A long, taut pause swelled over the line. Long enough for Jav to get a few things squared away.

He likes me more than eating, he thought. But it’s not bi-romantic. Good. He’s a good pick for where I am right now. He just wants to sleep with me. This will just be a sex thing. Fuck buddies. Which is cool. I can figure out if I like it.

Bisexual but not bi-romantic. Maybe that’s me, too. Connect emotionally with women, for the most part. Occasionally leaning up against another man. Because I like it.

If I like it.

“You get one more question,” Stef said. “Then I’m eating.”

“When was the last time you were with a guy?”

Stef chuckled. “Funny you ask. I could’ve hooked up the day we met.”

Jav blinked. “What?”

“Wait, that came out wrong. I don’t mean with you. Not that I didn’t… Jesus Christ.”

Now Jav was laughing, glad not to be the idiot in the room for once.

“This is my goddamn fault for giving you one more,” Stef said. “What I mean is later that night, I was out drinking and this guy was making the moves.
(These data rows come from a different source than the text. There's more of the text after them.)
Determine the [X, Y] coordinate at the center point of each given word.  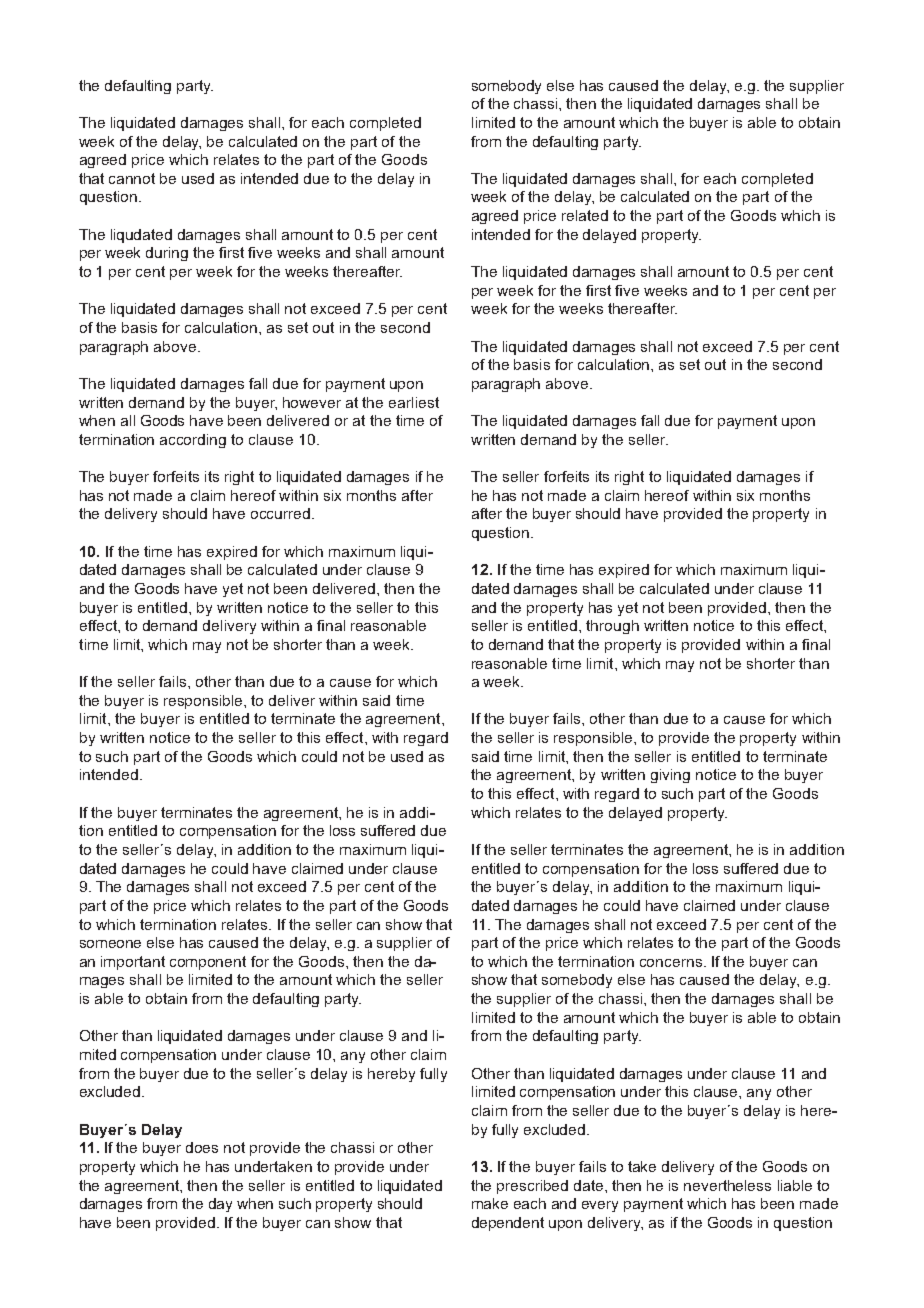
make [490, 1203]
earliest [414, 402]
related [585, 215]
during [167, 254]
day [220, 1205]
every [600, 1206]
It was there for the taking, but I didn’t.”

“No?”

“I kind of had a writer on my mind. And on that vulnerable note, I’m off to get my foot out of my mouth and eat my cold dinner. Go think up some more dumb questions.”
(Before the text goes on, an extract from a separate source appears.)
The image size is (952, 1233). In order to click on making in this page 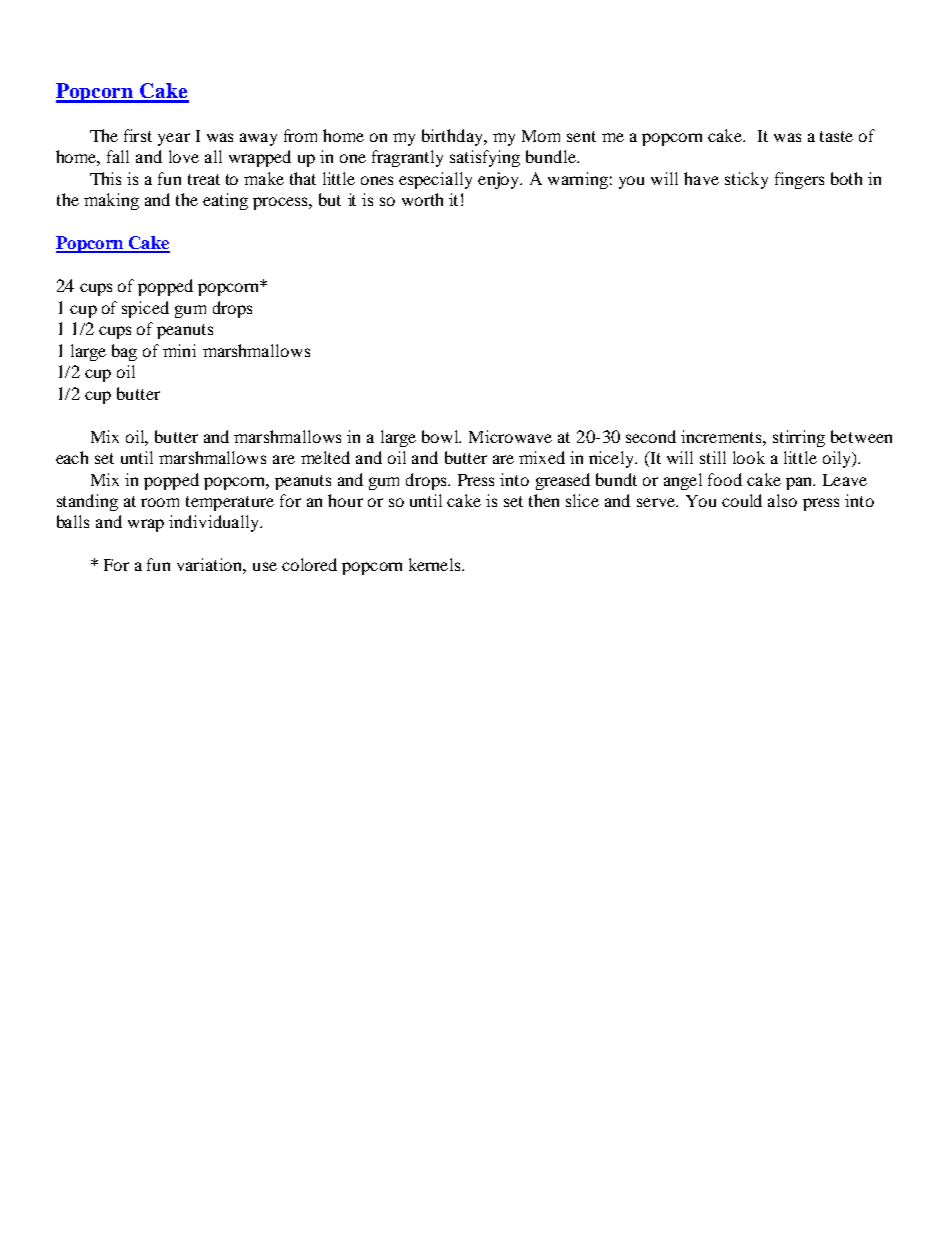, I will do `click(111, 201)`.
“Call me later,” Jav said, but Stef was gone. No hostility in the empty air, rather it was the sound of shyness.

I had a writer on my mind.

A note stuffed under the door, a doorbell rung and a fast retreat down the block.
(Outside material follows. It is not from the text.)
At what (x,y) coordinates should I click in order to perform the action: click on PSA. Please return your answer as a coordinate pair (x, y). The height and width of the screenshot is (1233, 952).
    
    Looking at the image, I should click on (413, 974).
Come back, Jav thought, full of heat and questions for later. Stef didn’t call him though, and sleep was slow to come. Giving up, Jav stacked the pillows and opened his laptop, but not to write.

The light from the screen splashed on him like milk as he surfed through porn sites. First looking at women. Then, when he was good and bothered and moody, he looked at men. His mood ebbed and flowed as his eyes narrowed and widened. They lingered on one image. Got the swift hell away from another. His finger swept and clicked and scrolled, then stopped to consider before rejecting on the most petty of grounds.

Too posed. (If he wanted sculpture, he’d go to a museum.)

Too arrogant. (He didn’t like porn that broke the fourth wall.)

Too hairy. (Christ, dude, you look like a rug.)

A few times a picture or clip drew him in, pulled him up erect and curious and made him think, That’s hot. I could do that. But he found the line was fine between oh hell, yeah and oh hell, no. He’d be rapt for a rock-hard, breath-held moment, then he scoffed or snorted or winced and, nose wrinkled, he tapped out.

“I’m going to be one picky fuck,” he said, horny in the most aggravated way. Well, screw it. After twenty-three years of catering to needs, why not relish being high-maintenance? Get laid on his terms for once. Lie back like a king and get instead of give.

Of course, if that were his true goal, he could hire someone. Right now, even. Grab the phone book, turn to the Es and pay to have an escort come service him. Male or female. Or both. Why not?

Because you’re worth more.

And like it or not, these are your brothers. You were a sex worker. So are they. All of them making a living with their face and their body and their cock. They’re selling the same dream you were.

His eyes swept sculpted muscles, tattooed skin and pouting expressions. Sliding a shirt up to reveal six-pack abs. Peeling undone pants down lean hips to show a hint of what they had for the viewer. Poses he himself had struck when he was throwing down his seduction to the tune of a hundred, five hundred, sometimes a thousand an hour.

Alone in the dark with strangers, he was overcome by a profound and sudden sadness. Dad would’ve died if he knew what I was doing.

These guys are all somebody’s son. Abandoned or beloved. Thrown out or cherished. They all belonged to somebody once. Some of them belong to someone right now, and not in a good way.

He shut the laptop, dismantled the pillows and lay down, not wanting anything anymore.